» Document
CAKE w/ Adaptive Bandwidth [October 2021 to September 2022]

Lynx · March 24, 2022, 7:57am

Have you considered the content of the referenced research here:

And here:

I wonder if this is a little more academic than practical. It seems it promises the substitution of active probing with passive measurement based on information contained in packet headers. It seems this can be done at receiver only.

How feasible is it in practice to extract reliable rtt information (enough to ascertain a delta to detect bufferbloat) from packet headers? My understanding of the underlying networking concepts is not good enough, but I imagine there are problems relating to multiple paths, changing paths and paths starting and stopping associated with packet streams between different end points starting and stopping.

Would this work on WireGuard encrypted packets?

I had initially wondered if a problem might be that you could have data from one path that was intermittent and then a burst of Netflix data from another path and if the first path had a discontinuity at the burst of Netflix data you wouldn't spot the delta in time to address the Netflix burst. To elaborate say you have data in respect of one particular data path that lasts for 5 mins and so you have a kind of baseline rtt for that path. If that path terminates before bufferbloat associated with a stream associated with a new path for which you have no baseline then you can't spot a delta. Or am I missing something?

In this connection, perhaps one nice thing about WireGuard packets is that they are always to and from the same IP. So that path is fixed and if packet headers can be inspected to infer rtt to the WireGuard IP then wouldn't that give a way to ascertain bufferbloat?

Could this compete with active probing to reliable reflectors?

Could it be ultimately adopted within CAKE to mean the user doesn't even need to put in a bandwidth at all even for fixed bandwidth connections? That is, once the fully baked CAKE has addressed the outstanding bandwidth estimation issue that was not fully addressed by 'autorate-ingress', this unaddressed but very important issue seriously compromising the utility of CAKE on its own as a means of bufferbloat control for at least all variable rate connections.

Assuming the bakers are not all too elderly now.

I would if I could (hopefully this thread shows there is plenty of will from myself and others), but my baking skills are not up to scratch and may well never be.

Or perhaps the recipe is just not quite there yet to resume the baking.

Point remains about unfinished business though.

moeller0 · March 24, 2022, 8:39am

Curious, why? From my understanding a proper WiFI stack employing airtime fairness and if needed AQL (airtime queue limits?) should solve that problem already, or is your goal here to post-hoc fix bad wifi stacks in the clients?

Nope, that approach works for bump in the wire situations, so can be implemented in intermediary hops AS LONG as the relevant header fields are not encrypted...

As that paper shows, quite feasible assuming rfc 1323 TCP timestamps are used on a sufficient fraction of flows....

Same issue as with your approach, selecting the minimum over a set of flows should work... essentially you can/need to calculate the deltaRTT independently for every flow (or potentially for hash bins in an fq qdisc)

Probably not, as these carry no readable timestamps... same is true for other encapsulations without visible timestamps...

» Data

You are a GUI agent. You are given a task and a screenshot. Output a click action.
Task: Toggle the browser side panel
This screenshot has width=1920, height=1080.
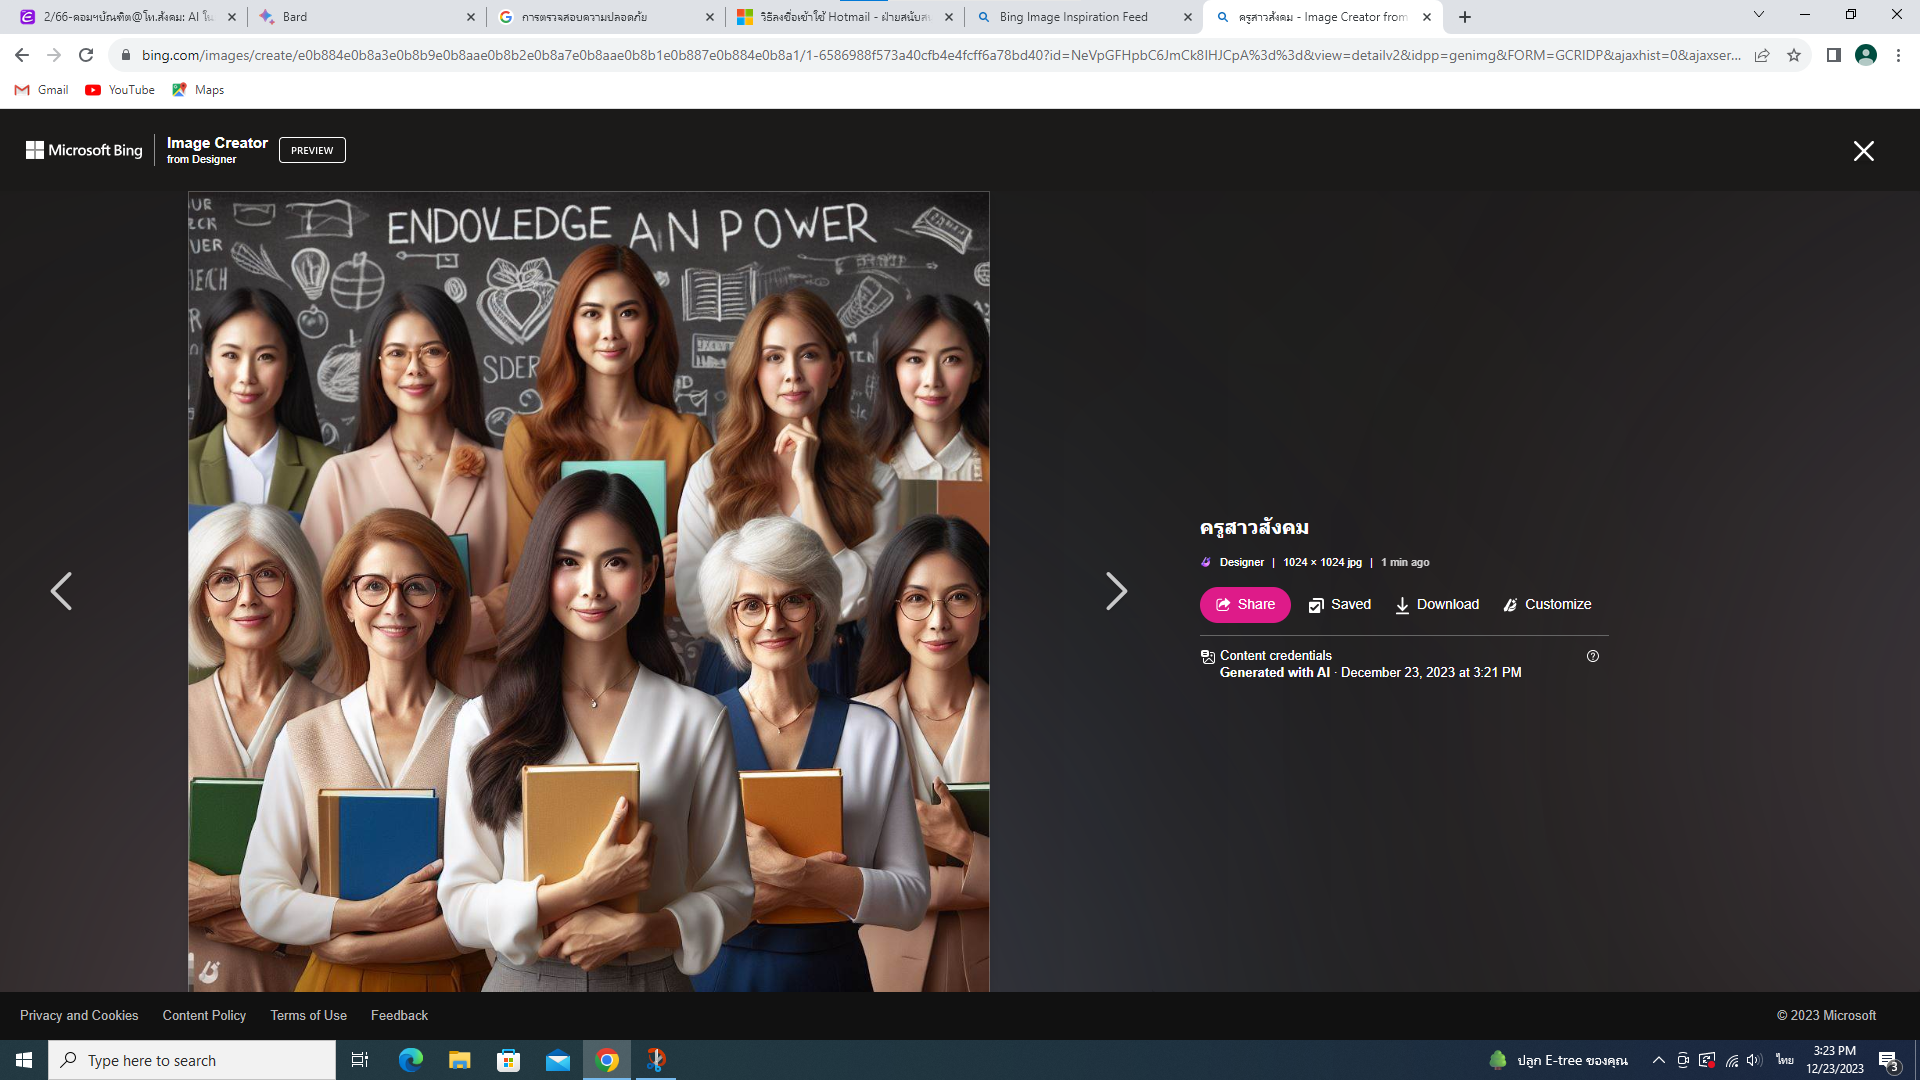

» Set problem 1
In the CAKE adaptive bandwidth thread, reproduce verbatim the passage between "Point remains about" and "an fq qdisc)", inclusive.
» Set problem 2
Carry on the forum thread about CAKE with adaptive bandwidth from its final post onward.
None of the material has any bearing here.

» Final result 1
Point remains about unfinished business though.

moeller0 · March 24, 2022, 8:39am

Curious, why? From my understanding a proper WiFI stack employing airtime fairness and if needed AQL (airtime queue limits?) should solve that problem already, or is your goal here to post-hoc fix bad wifi stacks in the clients?

Nope, that approach works for bump in the wire situations, so can be implemented in intermediary hops AS LONG as the relevant header fields are not encrypted...

As that paper shows, quite feasible assuming rfc 1323 TCP timestamps are used on a sufficient fraction of flows....

Same issue as with your approach, selecting the minimum over a set of flows should work... essentially you can/need to calculate the deltaRTT independently for every flow (or potentially for hash bins in an fq qdisc)

» Final result 2
I think ARL really uses the same "trick" we employ and selects the minimum of the measured RTTs under the assumption that changes in bottleneck rate will affect ALL flows, but it is a while I loked at the arl code and I did not read it deeply, so this might be more my preconception how arl should work and less a veridical description how arl actually solves this issue

So in lieu of timestamps on packets you would need a set-up in which packets are sent in pairs, where on reception of a packet the receiver immediately sends a response and where such packet pairs can easily be identified, then you could store a timestamp when the request packet of a pair passes your qdisc and then when the response packet of a pair returns, giving you the RTT from your measurement node to the endpoint. But that is a lot of work and requires to keep a lot of state, not sure that approach is feasible for production use (then again, I assumed the same for Kathleen Nichols' approach and yet arl happened )

Yes, but harder to pull off and more costly... (even if you implement that in kernel you will at least need to detect candidate packets and extract their timestamp and sequence fields).

Probably, but someone would need to implement that... plus with protocols with encrypted headers gaining popularity and neithe IPv4 or IPv6 carrying a reliable timestamp filed this might end in a situation where relaying on readable TCP timestamps gets dicy. In all likeyhood that state is still far in the future though.

I tend to be considerably less optimistic about any such approaches... think autorate-ingress, on the face of it quite sensibly designed (similar to sprout) yet in reality not as effective as desired (and lacking a configured upper and lower bound, quite likely to massively over- or undershoot, well possible that autorate-ingress with a hard configurable min and max would be an improvement already, maybe someone should play with that).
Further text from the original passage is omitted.